Ensuring a diverse enrollment in clinical trials is one of the key missions our industry must take. There is evidence that not all racial groups are equally represented in clinical trials. One study led by Dr. Jonathan Loree and Dr. Kanwal Raghav analyzed 230 oncology clinical trials that took place between 2008 and 2018, that resulted in FDA-approved cancer drugs. If you have not read this study, I encourage you to do so. The results speak for themselves: “Whites, Asians, blacks, and Hispanics represented 76.3%, 18.3%, 3.1% and 6.1% of trial participants, respectively, and the proportion for each race enrolled over time changed nominally (blacks, 3.6% vs 2.9% and Hispanics, 5.3% vs 6.7%) from July 2008 to June 2013 vs July 2013 to June 2018. Compared with their proportion of US cancer incidence, blacks (22% of expected) and Hispanics (44% of expected) were underrepresented compared with whites (98% of expected) and Asians (438% of expected).”
There are multiple actions sponsors can take to improve clinical trial patient diversity, but once those measures are in place, how can they control and monitor their progress toward meeting enrollment goals?

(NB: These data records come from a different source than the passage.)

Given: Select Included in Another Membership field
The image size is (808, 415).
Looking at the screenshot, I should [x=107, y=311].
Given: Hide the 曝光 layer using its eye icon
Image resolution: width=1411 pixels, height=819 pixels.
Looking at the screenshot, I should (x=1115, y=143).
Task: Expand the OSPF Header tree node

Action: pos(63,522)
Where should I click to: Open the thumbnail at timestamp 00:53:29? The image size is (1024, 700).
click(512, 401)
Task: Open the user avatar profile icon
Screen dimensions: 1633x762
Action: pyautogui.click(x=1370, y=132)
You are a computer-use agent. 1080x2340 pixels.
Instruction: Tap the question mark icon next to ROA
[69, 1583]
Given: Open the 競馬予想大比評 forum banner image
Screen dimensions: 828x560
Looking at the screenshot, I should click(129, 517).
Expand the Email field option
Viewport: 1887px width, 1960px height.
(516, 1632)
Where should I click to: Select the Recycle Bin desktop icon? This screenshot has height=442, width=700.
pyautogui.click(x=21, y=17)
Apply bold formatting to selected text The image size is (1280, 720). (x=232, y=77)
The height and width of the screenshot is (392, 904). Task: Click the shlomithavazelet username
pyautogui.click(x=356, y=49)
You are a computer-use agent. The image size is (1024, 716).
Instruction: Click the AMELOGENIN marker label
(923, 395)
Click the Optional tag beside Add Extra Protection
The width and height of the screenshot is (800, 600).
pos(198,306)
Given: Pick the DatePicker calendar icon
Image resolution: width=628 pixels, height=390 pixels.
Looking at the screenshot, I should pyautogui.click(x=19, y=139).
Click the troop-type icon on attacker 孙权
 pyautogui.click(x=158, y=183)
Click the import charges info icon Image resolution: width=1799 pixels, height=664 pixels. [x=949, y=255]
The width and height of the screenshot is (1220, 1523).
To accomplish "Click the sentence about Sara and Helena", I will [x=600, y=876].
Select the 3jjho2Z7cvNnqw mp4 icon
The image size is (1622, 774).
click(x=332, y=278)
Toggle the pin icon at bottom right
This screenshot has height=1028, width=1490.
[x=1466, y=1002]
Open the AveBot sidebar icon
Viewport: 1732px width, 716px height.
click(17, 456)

This is an area where IRT can help. For many clinical trials, IRT is the first point of patient entry into the trial. The first IRT transaction usually captures essential patient demographics and generates the patient number, which will be the patient identifier for the duration of the trial. IRT is also the system that controls enrollment in the right treatment arm, the right cohort, or the right trial phase. It is relatively easy for an IRT system to collect data points that can help determine if a patient fits in a certain targeted category, such as a certain age range for example. The same functionality can be applied to ensure the compilation of patients enrolled in a trial matches the demographic that best represents disease incidence rates.
This concept can only work if the IRT collects each patient’s racial/ethnic group as a parameter at the time of screening or enrollment/randomization. This requirement can be tricky, as some sponsors may choose not to collect this data point. However, I believe we need to put this in perspective with what a lack of diversity means: without the right level of diversity, we are not exploring if subgroups of patients respond differently to treatment and we are releasing new medicines based on results that do not correctly represent the future patient population.
“IRT functionality can be applied to ensure the compilation of patients enrolled in a trial matches the demographic that best represents disease incidence rates.”
— Sylvain Berthelot, Director, Technical Solutions, Calyx
Enrollment cap vs stratification
What I am suggesting here is the application of enrollment caps to the trial, controlled by the IRT. I am not suggesting that all trials should be stratified by racial/ethnic group. There is a misconception that IRT should only be used when a trial is randomized and that controlling enrollment through IRT must be a direct reflection of the statistical requirements of the protocol. Although the design of enrollment or randomization in IRT is heavily influenced by the end goal, meaning how the data will be sliced for analysis, it does not have to be limited to it. Enrollment caps can be applied for any type of data collected at screening, enrollment, or randomization. If racial/ethnic group caps are applied, it does not mean that the analysis at the end of the trial will have to be split by this parameter. It does offer this flexibility if needed though.
Providing the right level of control
The benefit of using an IRT to cap enrollment per racial/ethnic group is that the trial team will have real-time visibility of the actual enrollment numbers and of the racial/ethnic representation within the enrolled population. With an IRT that includes good reporting capabilities, this information should be very easily accessible. Should the trial team need to amend those caps, they should also be able to do so directly on the IRT for an immediate impact on study enrollment.
As I mentioned early on, there are multiple ways sponsors can improve diversity of enrollment in clinical trials. I believe IRT is a valid solution to apply a level of control and oversight on patient enrollment demographics, providing trial teams with the confidence that they are achieving the right level of diversity.